» **任务说明**
请把下列所有条目中的“Select”换成“Choose”后重新写出，其余内容一律不改，答案里不要放图片。

------ 条目摘录

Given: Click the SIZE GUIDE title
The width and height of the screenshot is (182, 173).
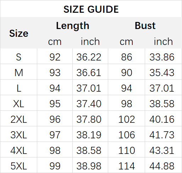Looking at the screenshot, I should tap(91, 9).
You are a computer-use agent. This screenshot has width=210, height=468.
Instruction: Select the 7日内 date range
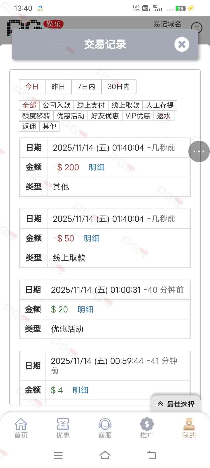(86, 87)
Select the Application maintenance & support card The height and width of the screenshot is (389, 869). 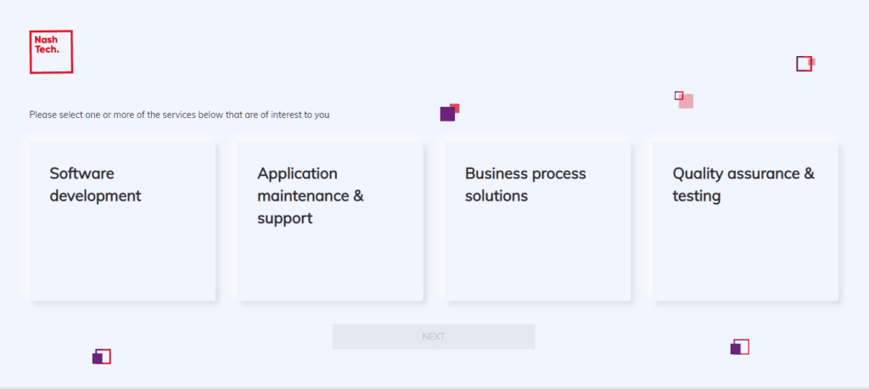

------------

» **参考答案**
Given: Click the SIZE GUIDE title
The width and height of the screenshot is (182, 173).
Looking at the screenshot, I should tap(91, 9).
You are a computer-use agent. This screenshot has width=210, height=468.
Instruction: Choose the 7日内 date range
(86, 87)
Choose the Application maintenance & support card The height and width of the screenshot is (389, 869). 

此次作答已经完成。